|Office of the Attorney General - State of Texas
June 15, 2000
Ms. Karmen Binka
Dear Ms. Binka:
You ask whether certain information is subject to required public disclosure under chapter 552 of the Government Code. Your request was assigned ID# 136733.
The City of San Antonio (the "city") received a request from the Child Protective Services Division of the Texas Department of Reproductive and Regulatory Services ("CPS") for medical information and blood test results related to a minor child and her family. The child is the subject of a CPS investigation. You claim that most of the requested information is excepted from disclosure under section 81.046 of the Health and Safety Code. We have considered the exception you claim and reviewed the submitted information.

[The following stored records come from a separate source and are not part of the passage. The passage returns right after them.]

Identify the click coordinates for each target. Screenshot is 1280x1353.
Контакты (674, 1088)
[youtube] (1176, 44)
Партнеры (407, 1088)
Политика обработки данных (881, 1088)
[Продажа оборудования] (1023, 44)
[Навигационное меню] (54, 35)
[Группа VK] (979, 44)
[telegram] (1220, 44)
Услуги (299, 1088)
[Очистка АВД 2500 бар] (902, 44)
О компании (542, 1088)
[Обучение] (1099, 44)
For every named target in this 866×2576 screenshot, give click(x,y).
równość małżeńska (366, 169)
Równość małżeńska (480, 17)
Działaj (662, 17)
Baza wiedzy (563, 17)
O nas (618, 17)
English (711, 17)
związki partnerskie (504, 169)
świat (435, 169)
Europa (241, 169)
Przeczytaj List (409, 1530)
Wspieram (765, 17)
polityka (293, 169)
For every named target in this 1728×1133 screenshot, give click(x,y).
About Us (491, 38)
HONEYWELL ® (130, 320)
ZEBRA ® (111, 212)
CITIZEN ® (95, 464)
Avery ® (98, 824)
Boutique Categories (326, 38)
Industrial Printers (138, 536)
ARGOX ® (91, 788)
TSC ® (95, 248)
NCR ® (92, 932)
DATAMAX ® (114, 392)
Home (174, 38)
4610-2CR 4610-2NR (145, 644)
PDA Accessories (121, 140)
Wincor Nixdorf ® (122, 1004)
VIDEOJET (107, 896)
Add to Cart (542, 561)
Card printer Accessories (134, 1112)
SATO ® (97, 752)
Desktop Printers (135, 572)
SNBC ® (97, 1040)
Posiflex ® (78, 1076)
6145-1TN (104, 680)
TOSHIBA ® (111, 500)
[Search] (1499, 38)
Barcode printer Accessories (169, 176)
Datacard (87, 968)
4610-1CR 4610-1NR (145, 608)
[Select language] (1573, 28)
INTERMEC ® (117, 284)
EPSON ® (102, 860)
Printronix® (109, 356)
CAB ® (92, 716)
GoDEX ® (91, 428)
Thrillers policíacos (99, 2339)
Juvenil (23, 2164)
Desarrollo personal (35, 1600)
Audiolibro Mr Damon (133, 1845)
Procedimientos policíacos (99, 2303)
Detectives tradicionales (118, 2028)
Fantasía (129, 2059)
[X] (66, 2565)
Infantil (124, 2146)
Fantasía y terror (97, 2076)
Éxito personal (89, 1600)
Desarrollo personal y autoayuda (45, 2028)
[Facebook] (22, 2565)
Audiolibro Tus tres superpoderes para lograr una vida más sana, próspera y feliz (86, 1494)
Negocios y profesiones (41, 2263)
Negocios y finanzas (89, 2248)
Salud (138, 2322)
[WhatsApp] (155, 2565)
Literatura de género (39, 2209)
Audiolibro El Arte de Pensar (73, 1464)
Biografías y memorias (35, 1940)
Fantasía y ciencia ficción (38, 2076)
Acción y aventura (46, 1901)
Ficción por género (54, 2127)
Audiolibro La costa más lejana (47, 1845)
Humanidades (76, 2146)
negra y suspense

Section 552.101 of the Government Code protects "information considered to be confidential by law, either constitutional, statutory, or by judicial decision." Accordingly, section 552.101 encompasses confidentiality provisions such as section 81.046 of the Health and Safety Code. Under section 81.042, various types of health professionals are required to make reports to the "local health authority" of instances of suspected cases of "reportable diseases" and "health conditions." Section 81.046 of the Health and Safety Code provides:
(a) Reports, records, and information furnished to a health authority . . . that relate to cases or suspected cases of diseases or health conditions are confidential and may be used only for the purposes of this chapter.
(b) Reports, records, and information relating to cases or suspected cases of diseases or health conditions are not public information under [the Public Information Act] and may not be released or made public on subpoena or otherwise except as provided by Subsections (c) and (d).
Health & Safety Code §§ 81.046(a), (b). In Open Records Decision No. 577 (1990), this office concluded that any information acquired or created during an investigation under chapter 81 is confidential and may not be released unless an exception set out in the statute applies.
It appears that the blood test results and medical information at issue were obtained by the city in a report from a physician in accordance with Health and Safety Code section 81.042. Assuming that all of the information you have submitted to this office as responsive to the open records request was gathered or created by the city pursuant to the provisions of chapter 81, we agree that section 81.046(b) governs the release of this information. As none of the provisions allowing for discretionary release appear to apply in this instance, the city must withhold the submitted documents under section 81.046 of the Health and Safety Code, as encompassed by section 552.101 of the Government Code.(1)
This letter ruling is limited to the particular records at issue in this request and limited to the facts as presented to us; therefore, this ruling must not be relied upon as a previous determination regarding any other records or any other circumstances.
This ruling triggers important deadlines regarding the rights and responsibilities of the governmental body and of the requestor. For example, governmental bodies are prohibited from asking the attorney general to reconsider this ruling. Gov't Code § 552.301(f). If the governmental body wants to challenge this ruling, the governmental body must appeal by filing suit in Travis County within 30 calendar days. Id. § 552.324(b). In order to get the full benefit of such an appeal, the governmental body must file suit within 10 calendar days. Id. § 552.353(b)(3), (c). If the governmental body does not appeal this ruling and the governmental body does not comply with it, then both the requestor and the attorney general have the right to file suit against the governmental body to enforce this ruling. Id. § 552.321(a).
If this ruling requires the governmental body to release all or part of the requested information, the governmental body is responsible for taking the next step. Based on the statute, the attorney general expects that, within 10 calendar days of this ruling, the governmental body will do one of the following three things: 1) release the public records; 2) notify the requestor of the exact day, time, and place that copies of the records will be provided or that the records can be inspected; or 3) notify the requestor of the governmental body's intent to challenge this letter ruling in court. If the governmental body fails to do one of these three things within 10 calendar days of this ruling, then the requestor should report that failure to the attorney general's Open Government Hotline, toll free, at 877/673-6839. The requestor may also file a complaint with the district or county attorney. Id. § 552.3215(e).
If this ruling requires or permits the governmental body to withhold all or some of the requested information, the requestor can appeal that decision by suing the governmental body. Id. § 552.321(a); Texas Department of Public Safety v. Gilbreath, 842 S.W.2d 408,411 (Tex. App.--Austin 1992, no writ).
If the governmental body, the requestor, or any other person has questions or comments about this ruling, they may contact our office. Although there is no statutory deadline for contacting us, the attorney general prefers to receive any comments within 10 calendar days of the date of this ruling.
E. Joanna Fitzgerald
Ref: ID# 136733
Encl. Submitted documents
cc: Ms. Caroline Briones
1. We note that subsection (d) provides that, in a case of a sexually transmitted disease involving a minor under age 13, the child's name, age, address, and the name of the disease may be released pursuant to chapter 261 of the Family Code. We understand that the city has exercised its discretion to release this limited information to the requestor.